ロンシャン宮 Palacio Longshamp (1869年完成)
シウタデーリャ公園にある大滝のモデルとされるマルセイユにある建物。こちらは給水路の町への入り口として作られ、中には小さな博物館が入っている。H.R.ヒッチコックの"19世紀から20世紀"の建築Henry-Russel Hitchcock, The Pelican History of Art, Architecture: Nineteenth and Twentieth Centries, 1958, Middlsexは我々の世代ではバイブルのようなものだった。この中にマルセイユの作品が写真入りで出ている。ロンシャン宮(p.202)である。作家の名前も実は聞いたことがなかった。しかし、この写真にはどう見ても見覚えがある。

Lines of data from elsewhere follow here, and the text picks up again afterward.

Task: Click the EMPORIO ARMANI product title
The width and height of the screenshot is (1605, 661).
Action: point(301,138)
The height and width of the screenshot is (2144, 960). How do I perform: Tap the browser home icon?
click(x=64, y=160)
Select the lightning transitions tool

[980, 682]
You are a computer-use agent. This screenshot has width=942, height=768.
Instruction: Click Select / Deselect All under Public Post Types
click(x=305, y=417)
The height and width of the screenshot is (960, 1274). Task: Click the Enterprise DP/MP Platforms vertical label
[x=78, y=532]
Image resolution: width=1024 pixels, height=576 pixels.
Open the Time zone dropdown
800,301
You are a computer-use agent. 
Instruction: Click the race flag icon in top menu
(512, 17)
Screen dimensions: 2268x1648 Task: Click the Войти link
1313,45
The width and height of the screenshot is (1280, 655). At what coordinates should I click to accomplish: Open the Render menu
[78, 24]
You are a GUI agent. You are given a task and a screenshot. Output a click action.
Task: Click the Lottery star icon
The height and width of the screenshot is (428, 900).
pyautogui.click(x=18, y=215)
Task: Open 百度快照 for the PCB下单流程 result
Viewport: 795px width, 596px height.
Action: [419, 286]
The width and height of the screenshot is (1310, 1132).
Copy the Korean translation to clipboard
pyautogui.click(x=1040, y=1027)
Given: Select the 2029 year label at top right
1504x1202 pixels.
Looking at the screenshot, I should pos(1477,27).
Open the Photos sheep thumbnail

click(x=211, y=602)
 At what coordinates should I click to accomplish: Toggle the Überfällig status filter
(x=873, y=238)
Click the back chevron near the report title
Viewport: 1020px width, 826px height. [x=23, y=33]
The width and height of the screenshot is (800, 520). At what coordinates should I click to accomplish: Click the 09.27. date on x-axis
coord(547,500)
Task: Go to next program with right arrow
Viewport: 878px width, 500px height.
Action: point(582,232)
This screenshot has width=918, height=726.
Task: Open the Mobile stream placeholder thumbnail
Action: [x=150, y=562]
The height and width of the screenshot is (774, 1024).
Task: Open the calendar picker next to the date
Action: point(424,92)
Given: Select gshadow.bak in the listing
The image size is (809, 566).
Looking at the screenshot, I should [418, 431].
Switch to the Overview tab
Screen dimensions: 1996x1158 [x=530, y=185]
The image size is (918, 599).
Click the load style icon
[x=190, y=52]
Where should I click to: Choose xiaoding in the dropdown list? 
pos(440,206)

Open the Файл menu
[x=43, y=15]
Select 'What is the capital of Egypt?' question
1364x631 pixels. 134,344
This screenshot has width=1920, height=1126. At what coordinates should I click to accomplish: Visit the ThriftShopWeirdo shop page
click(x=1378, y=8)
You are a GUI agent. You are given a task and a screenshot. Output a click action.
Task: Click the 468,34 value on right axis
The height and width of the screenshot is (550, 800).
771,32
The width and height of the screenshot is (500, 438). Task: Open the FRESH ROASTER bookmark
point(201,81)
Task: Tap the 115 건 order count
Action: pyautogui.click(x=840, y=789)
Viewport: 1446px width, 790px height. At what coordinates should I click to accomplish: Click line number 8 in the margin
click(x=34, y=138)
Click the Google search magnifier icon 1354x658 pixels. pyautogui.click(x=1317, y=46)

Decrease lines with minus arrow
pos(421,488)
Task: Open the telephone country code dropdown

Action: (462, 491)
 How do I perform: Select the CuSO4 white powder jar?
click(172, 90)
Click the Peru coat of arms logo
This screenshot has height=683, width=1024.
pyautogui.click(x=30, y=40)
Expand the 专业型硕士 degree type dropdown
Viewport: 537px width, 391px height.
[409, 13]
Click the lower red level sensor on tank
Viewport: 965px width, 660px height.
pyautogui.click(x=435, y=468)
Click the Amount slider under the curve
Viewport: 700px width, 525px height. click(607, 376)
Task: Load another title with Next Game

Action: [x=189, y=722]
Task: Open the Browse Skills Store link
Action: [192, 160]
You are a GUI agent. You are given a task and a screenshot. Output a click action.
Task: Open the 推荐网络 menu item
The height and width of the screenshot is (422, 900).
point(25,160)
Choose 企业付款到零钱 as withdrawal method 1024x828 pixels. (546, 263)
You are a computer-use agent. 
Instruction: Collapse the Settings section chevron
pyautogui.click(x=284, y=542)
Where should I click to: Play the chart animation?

ロンシャン・ブレバールの突き当たりにあるこの宮は実はガウディが学生の時、アルバイトで掛け持ちして色々な事務所でしていた頃、この中で一目を置いていたフォンセレが当時やっていたシウタデーリャ公園の大滝と酷似しているのだ。
しかし両者の立地条件は全く違っている。ロンシャン宮は坂を登りきったところにあり、シウタデーリャは平地である。ブレバールの終端にこの宮殿は立ちはだかっていて裏側に庭園がある。シウタデーリャは裏がない。
大滝この宮殿の由来は1838年7月4日の条例で決まったマルセイユの水不足解決のためにデュランス川を引き込む工事に呼応して、市にモニュメントを建設するというものであった。宮の起工式は翌年、肝心の運河建設着工間もない1839年11月15日に行われたが、完成には30年待たねばならなかった。この間、プロジェクトはプログラムが決まらず、幾つも発表されたが、最終的にはEspėrandieuの案が実現した。